## Provided data
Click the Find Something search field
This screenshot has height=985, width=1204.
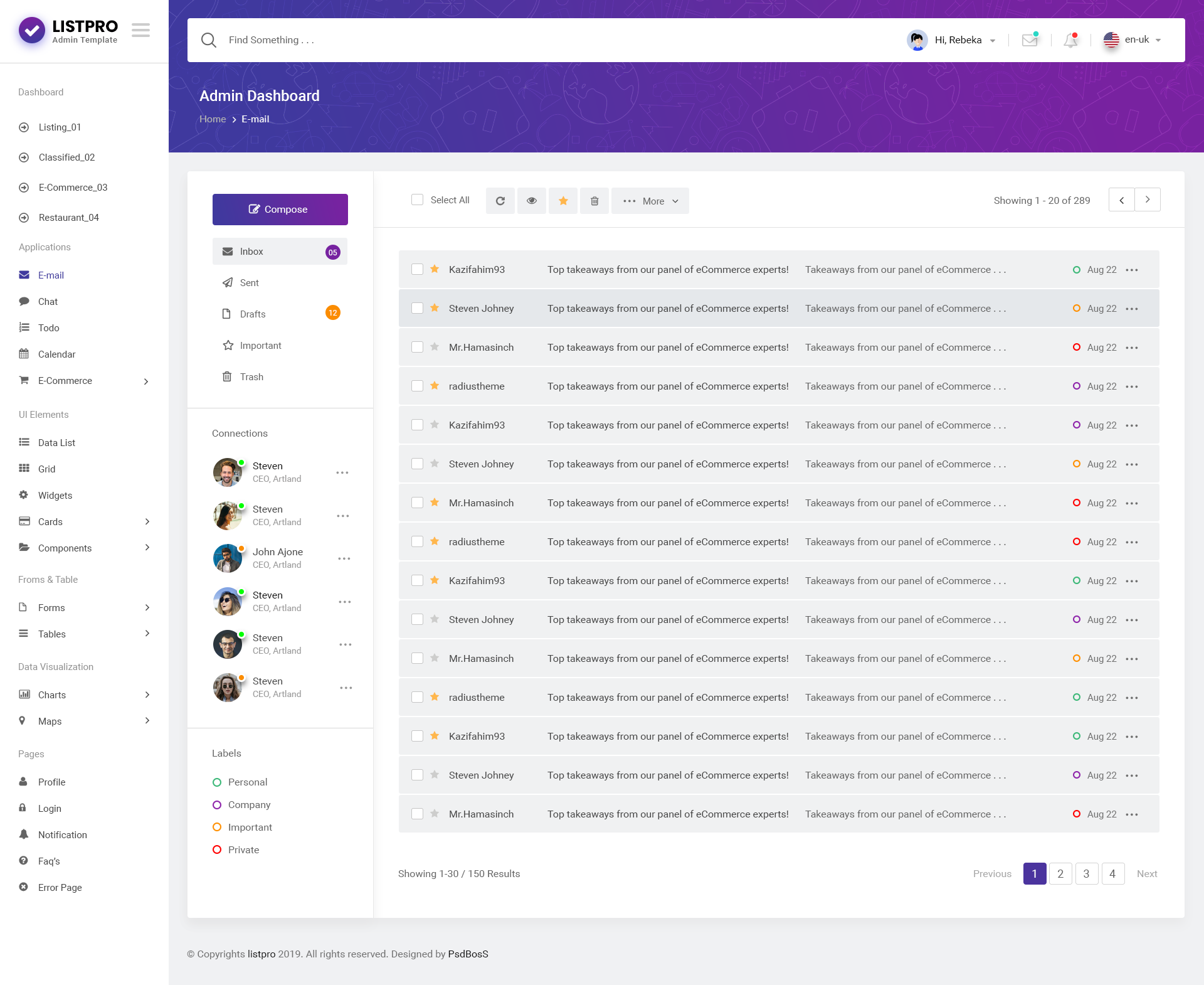pyautogui.click(x=272, y=40)
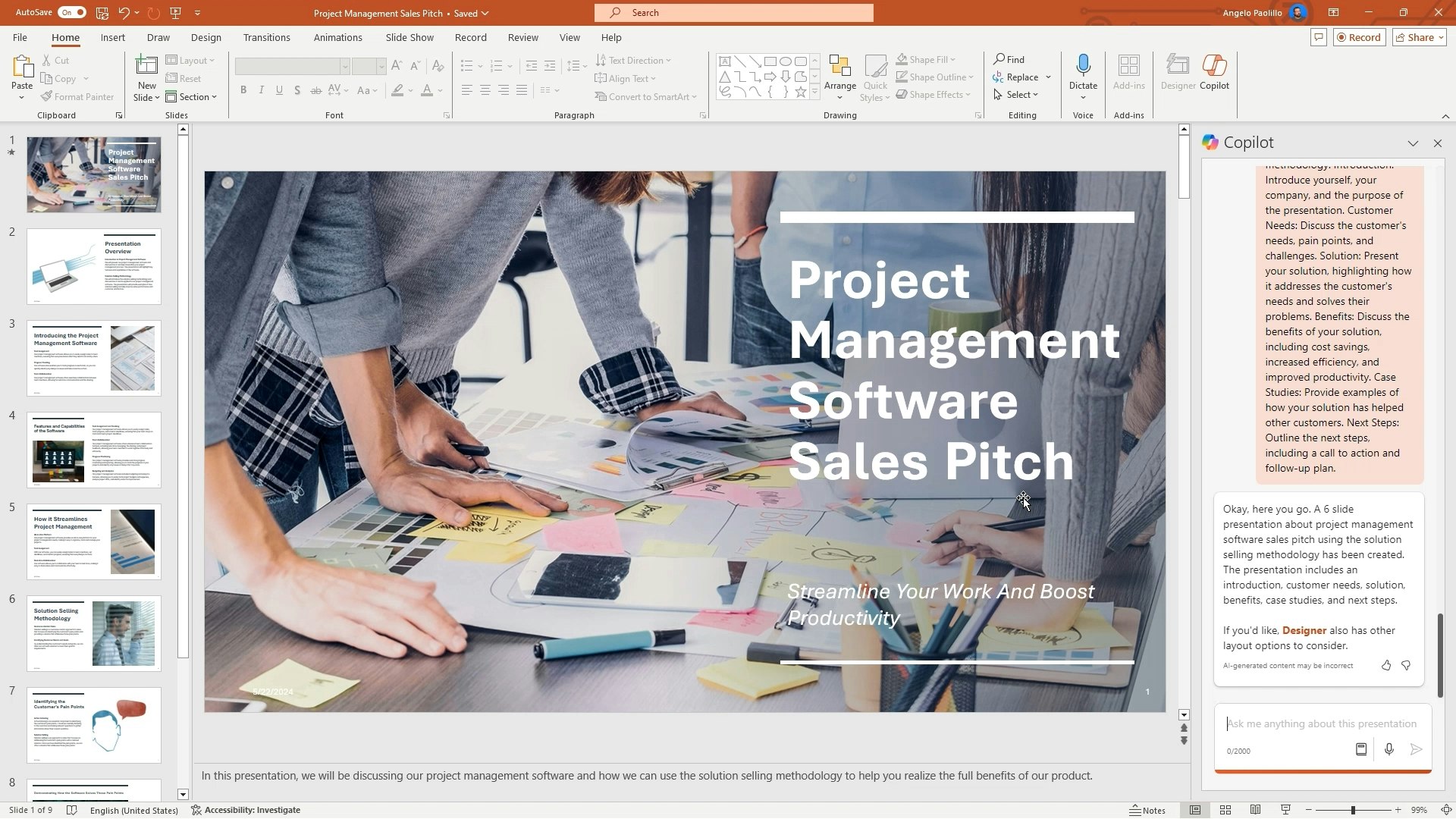Image resolution: width=1456 pixels, height=819 pixels.
Task: Toggle the Notes pane in status bar
Action: (1147, 811)
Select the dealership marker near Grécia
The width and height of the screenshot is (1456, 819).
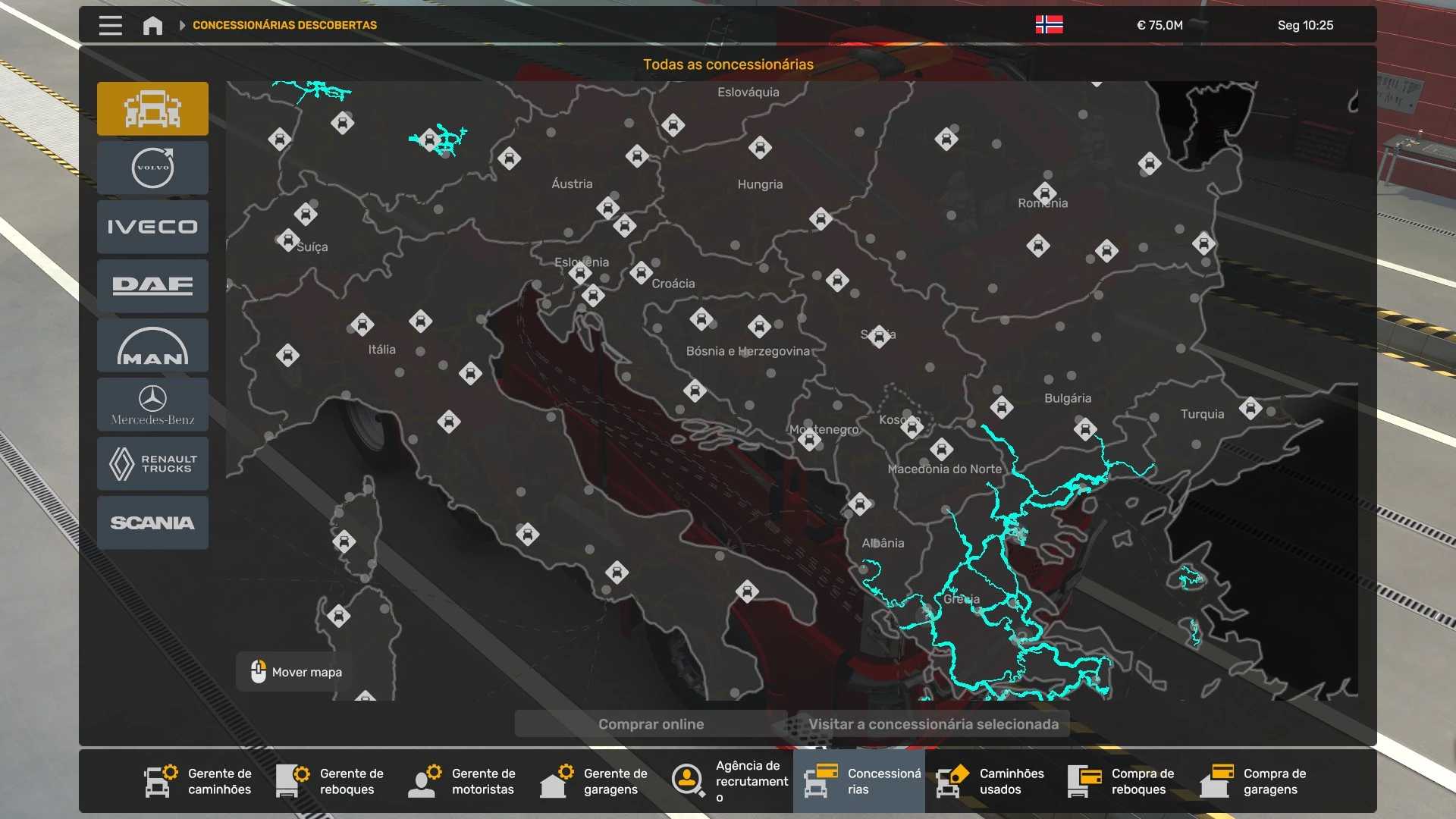coord(859,504)
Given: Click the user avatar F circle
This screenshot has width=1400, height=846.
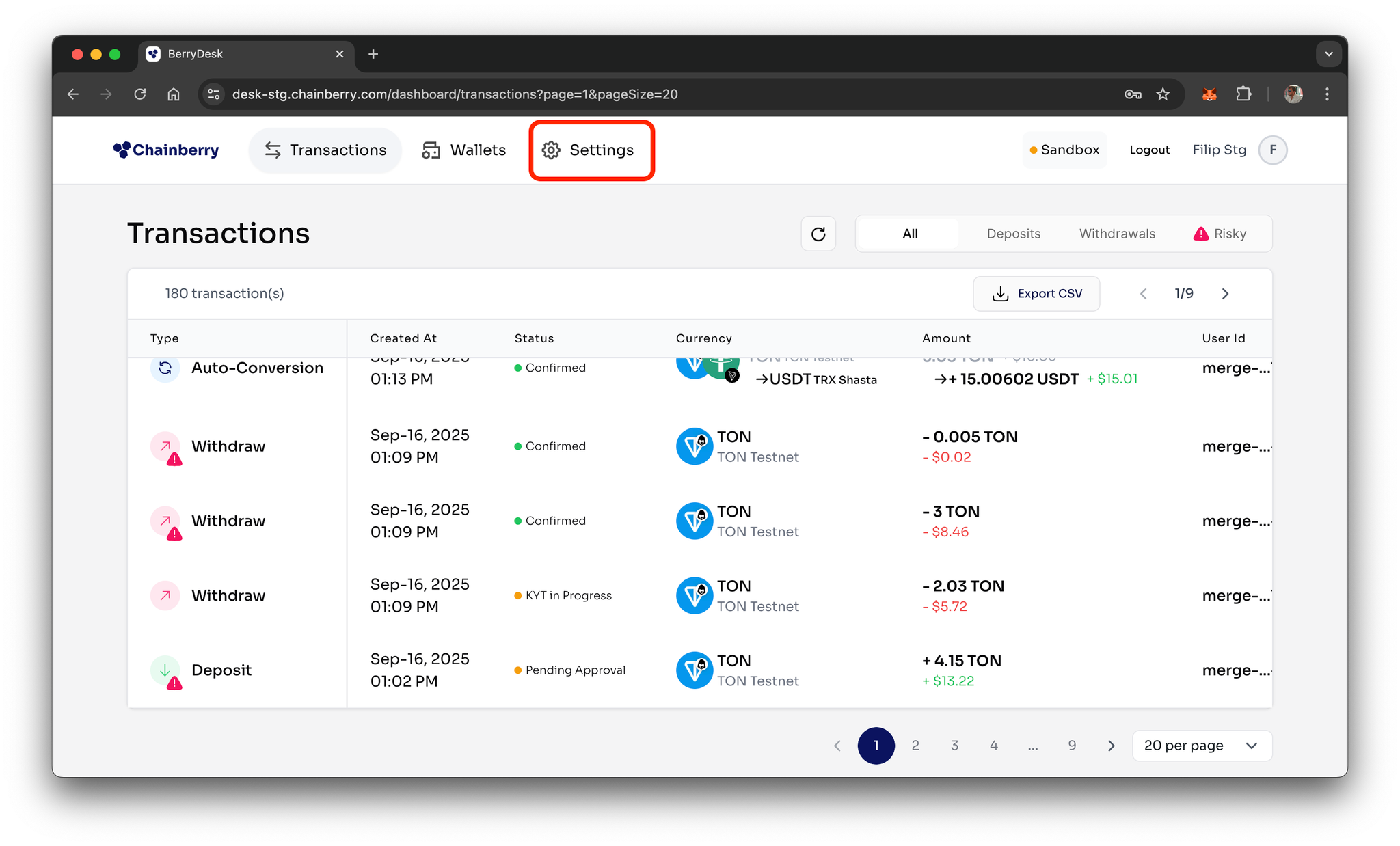Looking at the screenshot, I should pyautogui.click(x=1273, y=150).
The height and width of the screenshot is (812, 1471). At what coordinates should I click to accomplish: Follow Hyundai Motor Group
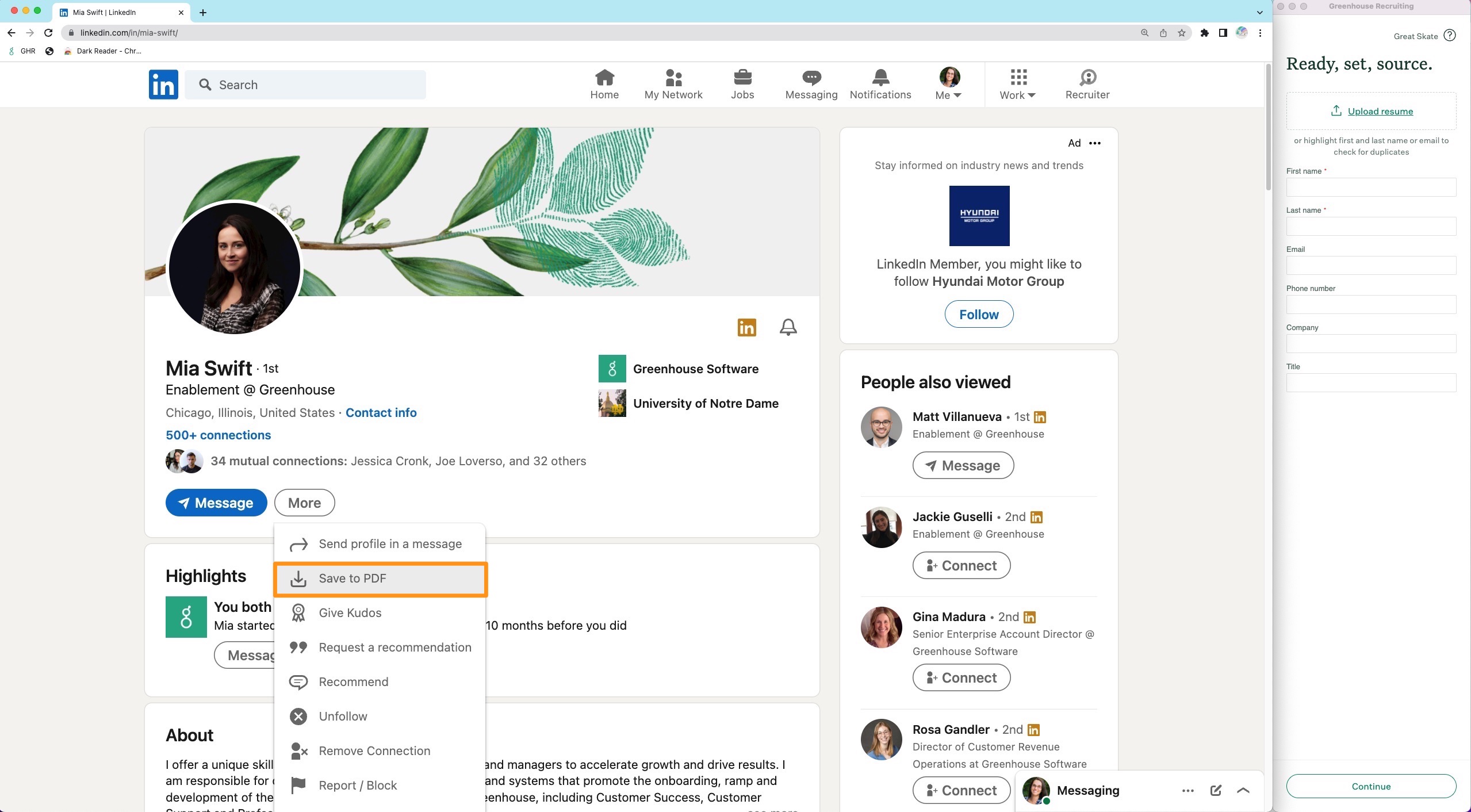click(978, 314)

## What you are asked to do
With pictures excluded, the material is to be written out exactly as given.

## Solution to this task
Click the Find Something search field
This screenshot has height=985, width=1204.
pyautogui.click(x=272, y=40)
Image resolution: width=1456 pixels, height=819 pixels.
Task: Toggle the Notes pane in status bar
Action: (1147, 811)
Select the dealership marker near Grécia
The width and height of the screenshot is (1456, 819).
coord(859,504)
Given: Click the user avatar F circle
This screenshot has width=1400, height=846.
Looking at the screenshot, I should pyautogui.click(x=1273, y=150).
The height and width of the screenshot is (812, 1471). At what coordinates should I click to accomplish: Follow Hyundai Motor Group
click(978, 314)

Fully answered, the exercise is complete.